In queste ultime settimane ha fatto molto scalpore la notizia di una banca danese, la Jyske Bank, con l’offerta di mutui ipotecari a tasso negativo.
Per l’esattezza ad un tasso d’interesse negativo del -0,5: questo significa che su un prestito di 100.000 euro, a 10 anni, si dovranno rimborsare 99.500 euro. Meno di quanto ricevuto.
Mentalmente è una cosa difficile da capire, siamo di fronte a qualcosa di mai visto prima e che verrà scritto nei libri di storia, non solo economica.

Recentemente c’è stata anche un’emissione a 30 anni del Bund, il titolo di Stato tedesco, a tasso negativo -0,11%
La prima volta in assoluto nella storia.
Il mese scorso l’Austria ha emesso un’obbligazione Matusalem, cioè a scadenza 100 anni, al tasso dell’1,2%.

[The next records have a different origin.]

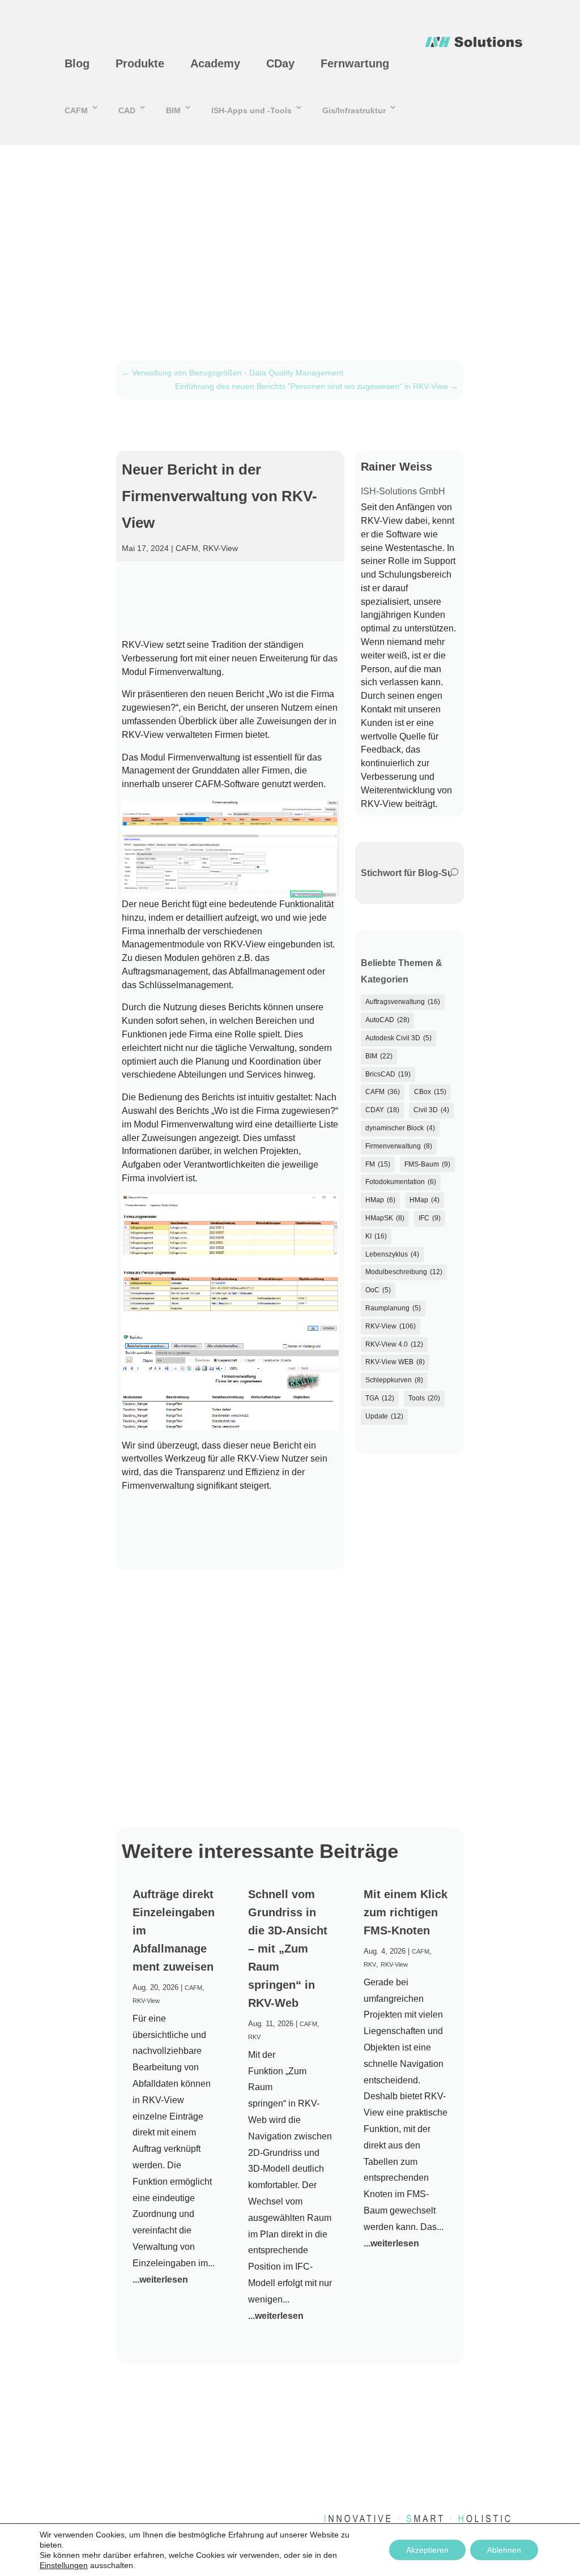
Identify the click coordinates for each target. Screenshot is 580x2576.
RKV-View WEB (395, 1362)
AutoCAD (387, 1020)
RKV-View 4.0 (394, 1344)
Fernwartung (355, 63)
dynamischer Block (400, 1128)
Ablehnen (504, 2549)
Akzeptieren (427, 2549)
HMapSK (384, 1218)
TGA (379, 1398)
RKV (254, 2037)
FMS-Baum (427, 1164)
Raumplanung (393, 1308)
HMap (380, 1200)
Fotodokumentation (400, 1182)
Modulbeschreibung (403, 1272)
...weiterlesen (160, 2279)
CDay (280, 63)
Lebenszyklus (392, 1254)
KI (376, 1236)
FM (377, 1164)
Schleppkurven (394, 1380)
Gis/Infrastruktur (354, 110)
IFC (430, 1218)
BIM (173, 110)
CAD (126, 110)
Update (384, 1416)
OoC (378, 1290)
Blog (77, 63)
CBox (430, 1092)
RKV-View (220, 548)
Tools (424, 1398)
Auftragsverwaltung (402, 1002)
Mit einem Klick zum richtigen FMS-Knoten (405, 1912)
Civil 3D (431, 1110)
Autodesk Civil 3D (398, 1038)
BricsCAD (388, 1074)
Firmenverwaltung (398, 1146)
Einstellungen (64, 2565)
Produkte (140, 63)
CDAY (382, 1110)
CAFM (76, 110)
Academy (215, 63)
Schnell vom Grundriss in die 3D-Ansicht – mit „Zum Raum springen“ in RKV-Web (287, 1948)
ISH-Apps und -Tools (251, 110)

Facendo una veloce analisi dei tassi d’interesse dei titoli di Stato europei a 10 anni, oramai soltanto l’Italia e la Grecia sono in territorio positivo.
Certamente, nel breve medio periodo non si vedono cambiamenti di rotta. Anzi forse vedremo ulteriori ribassi.

Per trovare del reddito nel mondo obbligazionario dobbiamo indirizzarci sulle obbligazioni statunitensi e su quelle dei mercati emergenti, da fare molta attenzione perché al possibile rendimento dobbiamo inserire il rischio che abbiamo investendo in una moneta diversa dall’Euro e la variabilità dei paesi emergenti.

Non sono investimenti privi di rischio, mi raccomando tenetelo sempre ben presente.

Questo deve darci ulteriore conferma del livello raggiunto dalle obbligazioni e di quanto sia fondamentale diversificare e far una pianificazione corretta dei propri risparmi.

Una pianificazione che necessita di tempo e pazienza.

Gli investitori nei paesi anglosassoni, da questo punto di vista, sono maggiormente abituati a questa logica d’investimento.

Il concetto base è quello di investire in aziende che possano avere una crescita costante e redditizi per i propri azionisti, nel lungo periodo.

Siamo stati abituati a rendimenti alti delle obbligazioni e questo ci ha portato ad avere un concetto un po’ distorto di ciò che significa investire.

Non per niente in Italia, si sente spesso il termine “giocare in Borsa”, non si gioca, si investe.

Oggi e domani questo concetto dovrà essere sempre più chiaro per gli investitori.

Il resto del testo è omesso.